The Minister said that the mandatory quarantine system was there as an extra level of biosecurity reserved for the “most highest risk countries” and these are what it should be used for”.

The four EU variant-of-concern countries Minister Donnelly referred to were Austria (already on the list), France, Germany and Italy.

Speaking on RTÉ’s Prime Time, he said: “The advice we have that is of concern to me and to other colleagues is the variant-of-concern countries.

“The point of mandatory hotel quarantining - we only want this to be a short term thing for a few months - the core function of it is to stop people from coming into the country from these countries”.

Minister Donnelly said there has been some “painting of Minister Coveney or others as somehow being anti-hotel quarantining and they’re not”.

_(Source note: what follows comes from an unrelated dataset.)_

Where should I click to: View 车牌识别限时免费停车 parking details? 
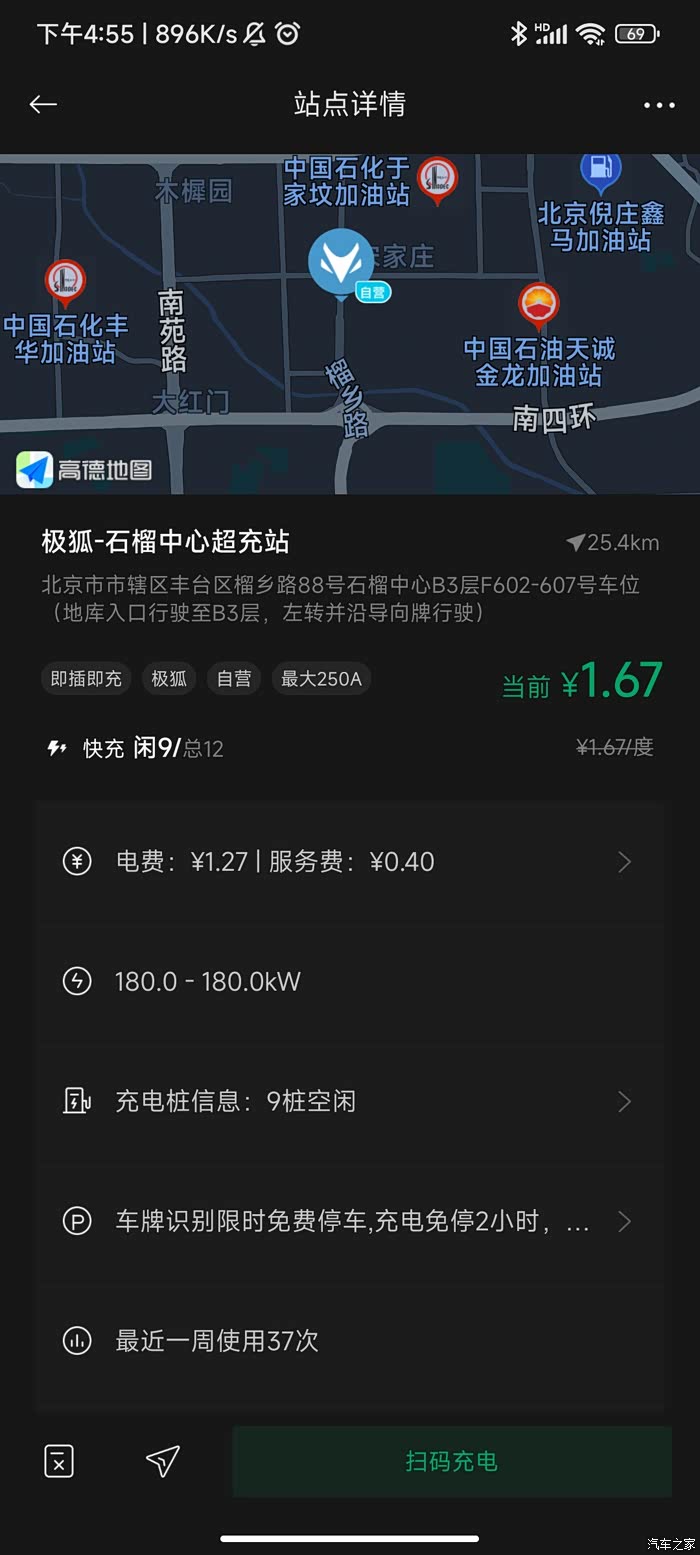349,1221
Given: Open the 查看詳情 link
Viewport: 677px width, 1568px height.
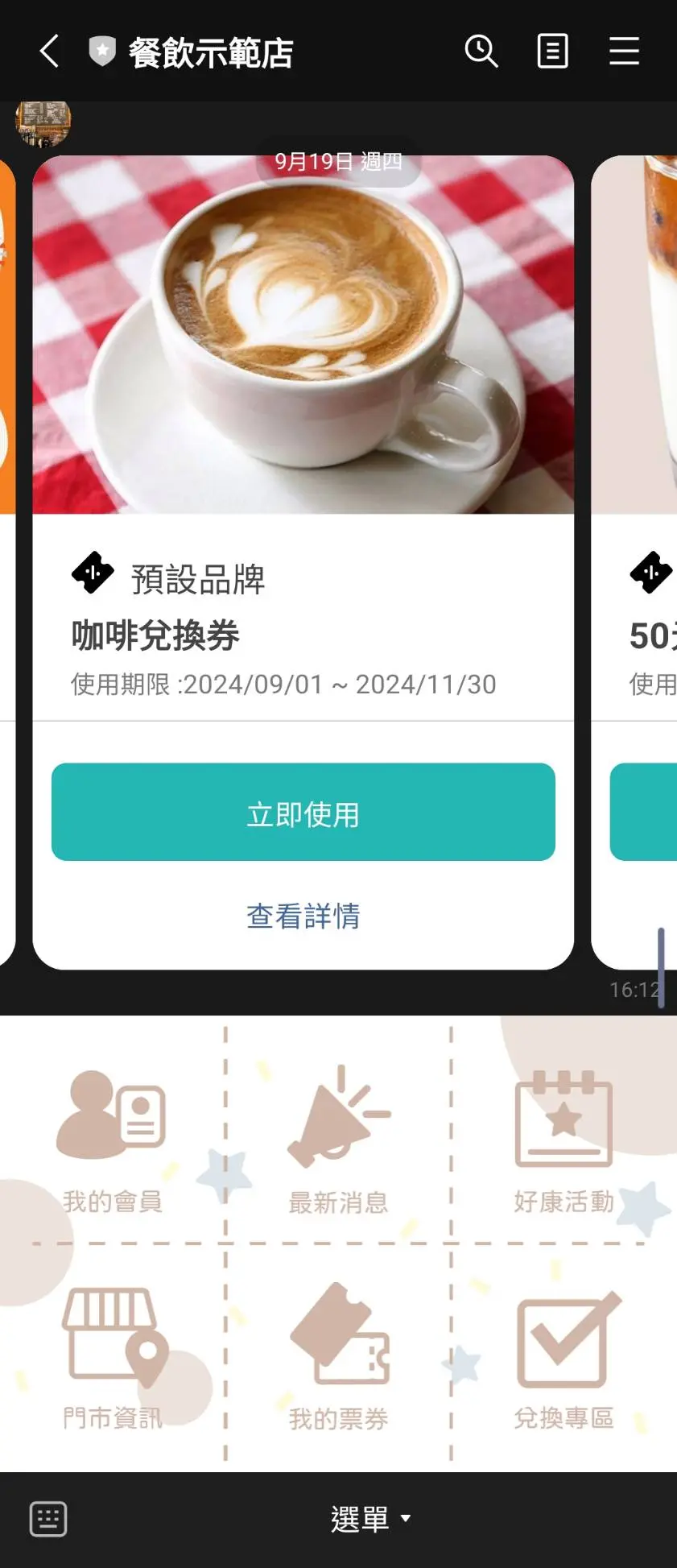Looking at the screenshot, I should point(303,916).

“There’s been some depiction that Cabinet are at loggerheads over this and we really aren’t. Simon Coveney and I want the best answer for Ireland,” Minister Donnelly said.

The Minister said the country will have enough mandatory quarantine hotel rooms “for whatever countries we decide to add”.

“We are ramping up capacity - we have over 600 rooms, of which less than half is in use - and I want to see the variant-of-concern countries added,” he insisted once again.

Minister Donnelly acknowledged that countries such as Australia and New Zealand have a cap on the number of people allowed to enter the country and said “that is certainly something that can be looked at”.

When asked if he was ruling out putting a cap on the number of people allowed into the country, Minister Donnelly said: “No, you would keep everything on the table.”